No domínio na percepção cromática destacam-se dois contrastes: o sucessivo e o simultâneo. O contraste sucessivo relaciona-se com o fenómeno pós-imagem e ocorre quando, após olharmos algum tempo para uma determinada cor (vermelho por exemplo), olhamos para uma superfície neutra (branca ou cinzenta) e vemos nela a cor complementar (verde, neste caso). Este fenómeno sucede quando o equilíbrio visual que os olhos necessitam não acontece naturalmente, daí que estes o criem. O contraste simultâneo ocorre porque raramente vemos uma cor isoladamente – as cores são normalmente apreendidas em simultâneo. Esta sensação é semelhante à do contraste sucessivo, dada a capacidade que os olhos têm em gerar as cores complementares daquelas que estão a ser vistas.

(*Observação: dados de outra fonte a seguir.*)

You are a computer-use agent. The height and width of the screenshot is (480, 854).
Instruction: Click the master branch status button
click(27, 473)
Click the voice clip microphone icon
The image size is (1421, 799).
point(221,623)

Também a textura das superfícies influencia a percepção das cores, até porque a apreensão da textura varia em função da distância do observador7. Se estivermos perante uma superfície cuja textura é muito subtil, o olho humano não a consegue percepcionar e consideramo-la uma textura lisa. Se estivermos perante uma superfície cuja textura é acentuada consideramo-la rugosa, no entanto o olho humano só consegue percepcionar essa rugosidade ao perto, porque ao longe os vários elementos fundem-se visualmente e deixa de ser possível identificar a textura; quanto mais perto da superfície rugosa estiver o observador mais escura esta lhe parecerá e vice-versa. No que diz respeito à percepção cromática, enquanto que uma textura lisa favorece a fiel percepção das cores, uma textura rugosa irá condicionar a percepção cromática, em função das sombras (provocadas pela rugosidade) que escurecem a superfície.

No processo de percepção da cor o homem não é um elemento estável. Como observador ele determina a variação da percepção através do movimento do seu corpo e das suas partes (cabeça, olhos, etc); esta variação é também influenciada pela diversidade cultural que existe e pela individualidade de cada um. Estando em constante alteração e sob a influência de diversos factores, a percepção cromática é um fenómeno que não se pode descrever estaticamente, é muito individual e subjectivo e varia extremamente de pessoa para pessoa.